Quanto sin qui osservato trova conferma nell’istituto processuale dei “motivi aggiunti”, rimedio giurisdizionale introdotto dalla legge n.205/2000, configurato proprio per consentire una difesa integrativa delle ragioni dell’interessato una volta venuto a conoscenza di ulteriori atti o dei motivi originariamente non conosciuti, senza che però possa venir meno l’inderogabile regola del radicarsi dell’onere impugnatorio sin dal momento in cui si è avuto conoscenza, come nel caso all’esame, degli elementi essenziali del provvedimento (cfr Cons. Stato Sez.

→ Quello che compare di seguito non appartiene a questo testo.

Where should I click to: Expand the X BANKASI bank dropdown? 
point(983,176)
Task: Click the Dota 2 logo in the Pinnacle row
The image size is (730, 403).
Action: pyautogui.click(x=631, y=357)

III 22/8/2012 n.4593).
I profili di irricevibilità per tardività del ricorso di primo grado precludono la disamina di ogni altra questione sia processuale che di diritto sostanziale, non restando al Collegio che confermare quanto esattamente già rilevato dal giudice di prime cure, rimanendo le altre censure, sia di primo grado qui riproposte che d’appello, interamente assorbite e comunque inidonee a far mutare le prese conclusioni.
Naturalmente anche per la parte relativa alla domanda risarcitoria, vanno confermate le statuizioni rese sul punto dal T.A.R. non potendosi nella specie in considerazione dei su illustrati assorbenti profili processuali configurare quale che sia richiesta di riconoscimento di danni da attività amministrativa.
Nella peculiarità della vicenda esaminata si ravvisano giusti motivi per compensare tra le parti le spese e competenze del presente grado del giudizio.
 

P.Q.M.

 
Il Consiglio di Stato in sede giurisdizionale – Sezione Quarta – definitivamente pronunciando sull’appello, come in epigrafe proposto, lo Rigetta.
Compensa tra le parti le spese e competenze del presente grado del giudizio.
Ordina che la presente sentenza sia eseguita dall’autorità amministrativa.
Così deciso in Roma nella camera di consiglio del giorno 27 maggio 2014 con l’intervento dei magistrati:
Riccardo Virgilio – Presidente
Sandro Aureli – Consigliere
Raffaele Greco – Consigliere
Andrea Migliozzi – Consigliere, Estensore
Umberto Realfonzo – Consigliere
Depositata in Segreteria il 22 settembre 2014.